Meghan Fisher, associate director of the Polsky Center for Entrepreneurship and Innovation at the University of Chicago, hopes the partnership between the University and the CIE will raise students’ awareness of the resources that are available to aspiring entrepreneurs within Illinois. 

“I think by making sure people are aware that they have resources here and that people really want to support them, we can promote (economic) activity here as well,” Fisher said. 

A pilot program similar to the new partnership was conducted in the Spring 2014 semester. 

“We had a surgeon at the University of Chicago Medical Center pair up with some engineering students around a surgical room app that can better manage the flow of utensils in and out of the surgery room,” Flavin said. 

He said the app improved the efficiency of the operating room and was very well received. 

Bill Bell, spokesman for the College of Engineering, said products, similar to the app, stem from the core principle of the partnership between the two universities: problem solving. 

“It’s really problem solving that is the heart of it,” Bell said. “If it’s an app that is what’s going to both attack that problem and has a good business model to go with it, I think you would see an app grow out of it.”

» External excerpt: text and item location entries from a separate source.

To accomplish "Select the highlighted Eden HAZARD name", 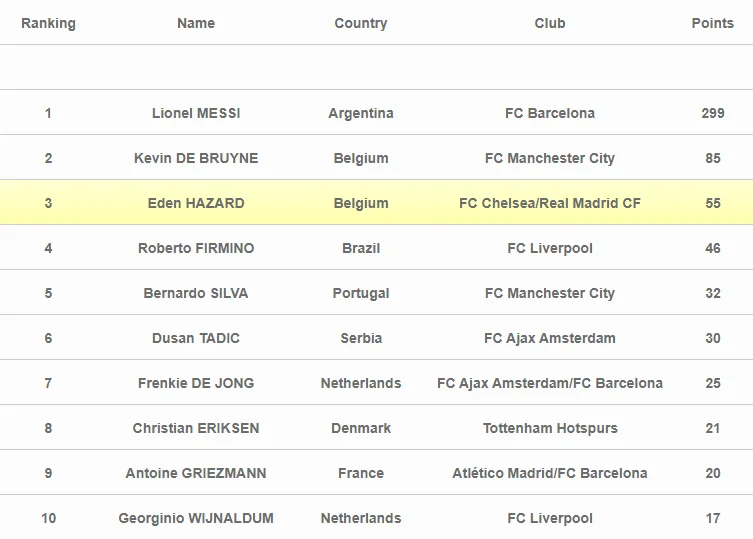I will click(196, 203).
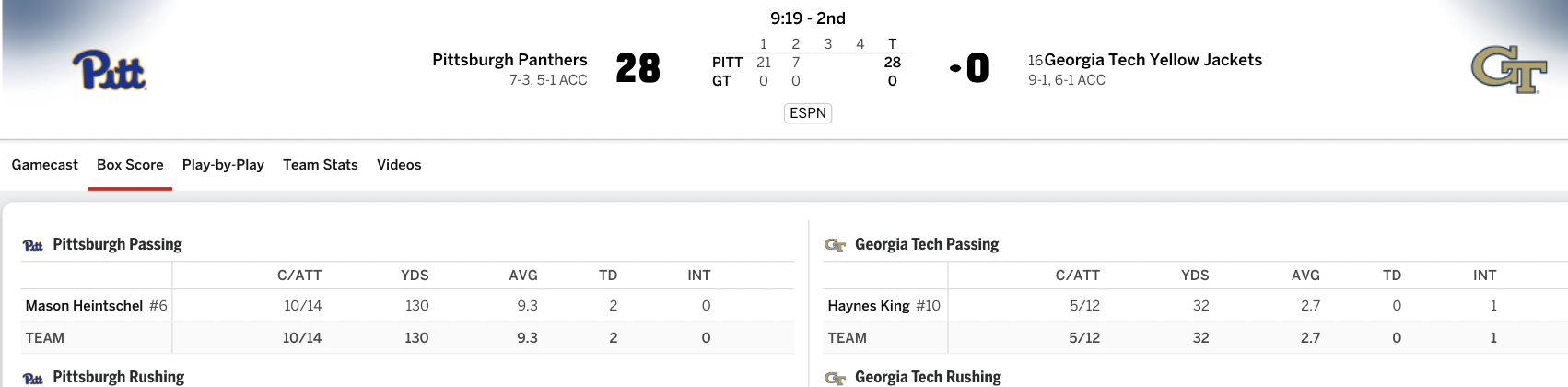The width and height of the screenshot is (1568, 387).
Task: Open Mason Heintschel player page
Action: (x=84, y=306)
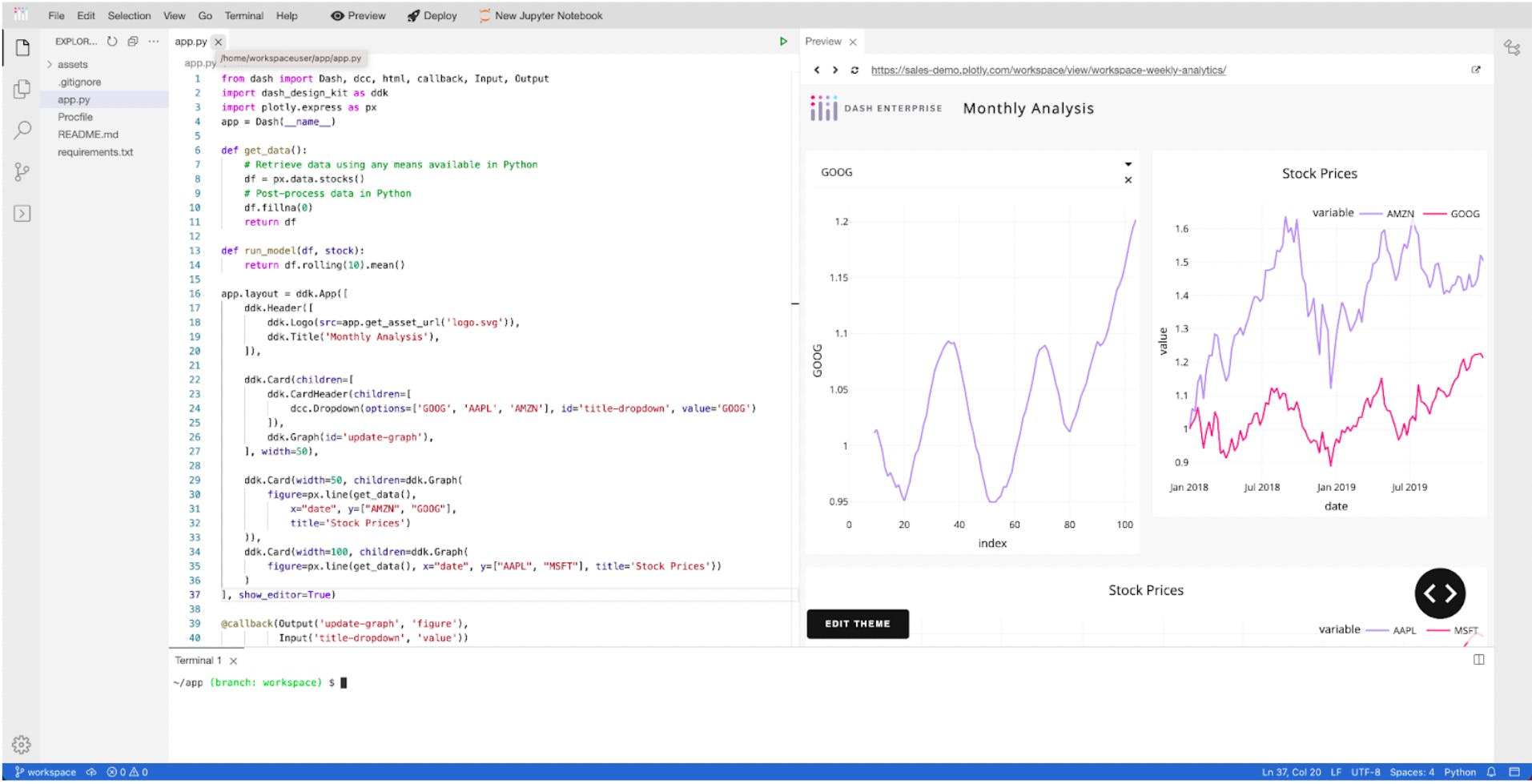
Task: Open preview in external browser via the icon
Action: [x=1476, y=70]
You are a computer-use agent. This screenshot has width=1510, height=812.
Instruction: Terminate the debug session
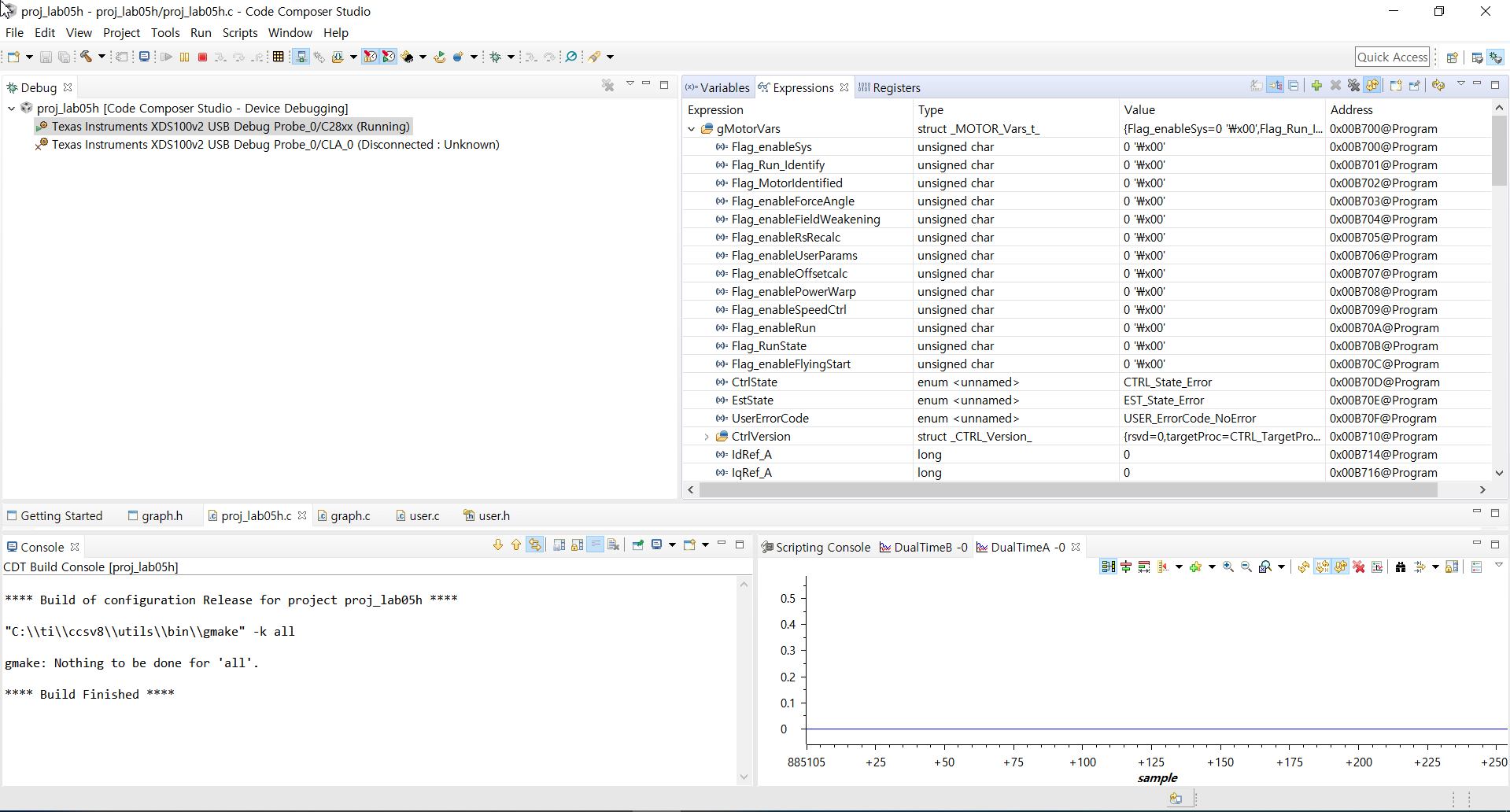point(202,56)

He said student-made products that would be produced by the program would not necessarily be apps; they could take any number of forms such as hardware or machinery. 

Already, 25 seniors in electrical and computer engineering, as well as 15 students from Chicago Booth, have signed on to participate in the program, according to Fisher.

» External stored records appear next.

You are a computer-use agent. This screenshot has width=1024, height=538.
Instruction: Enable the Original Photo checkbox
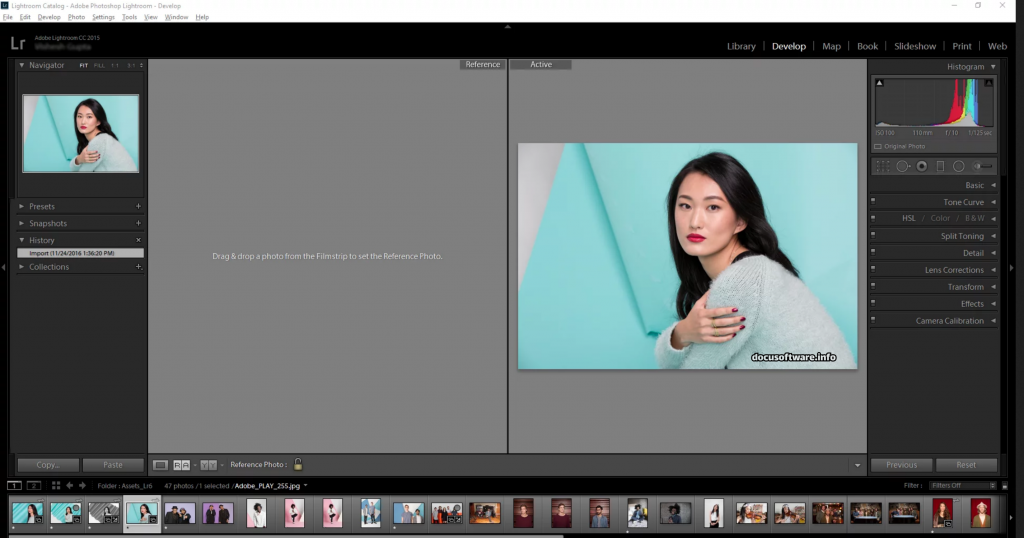pyautogui.click(x=879, y=146)
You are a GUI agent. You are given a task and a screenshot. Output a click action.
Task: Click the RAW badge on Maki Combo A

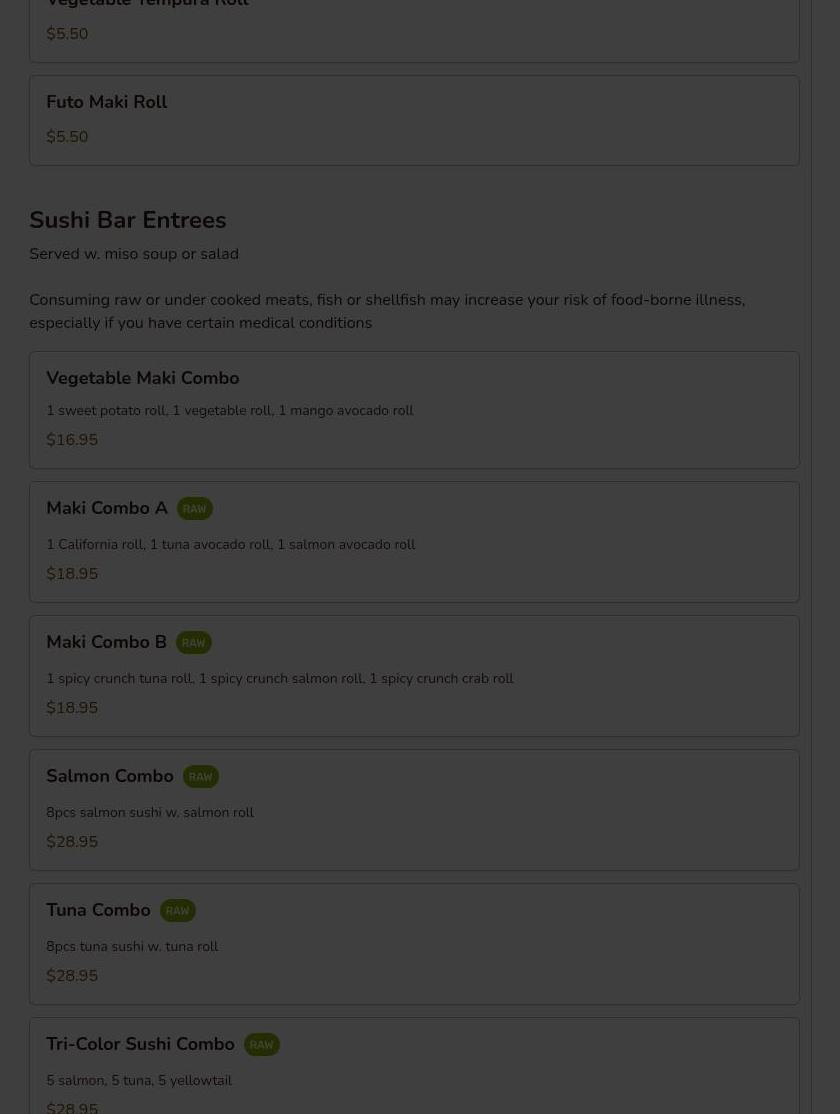coord(195,509)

“They’re great problem solvers, they’re world-class engineers from a technical prospective, but many of them come to us as undergraduates ready to look for entrepreneurial opportunities,” Bell said. “There are 10,000 engineers, more and more of them with that entrepreneurial interest and drive, so this gives us a great way to expand that out.”

Bell hopes that programs like this will expand to include students across multiple departments, giving University students a competitive edge as entrepreneurs. 

“You’re talking about one of the best MBA programs in the world and one of the best engineering programs in the world, so one of the important things to remember is that the sky is the limit here,” said Bell. “There are all kinds of possibilities that can grow out of this that we can’t even imagine at this point.”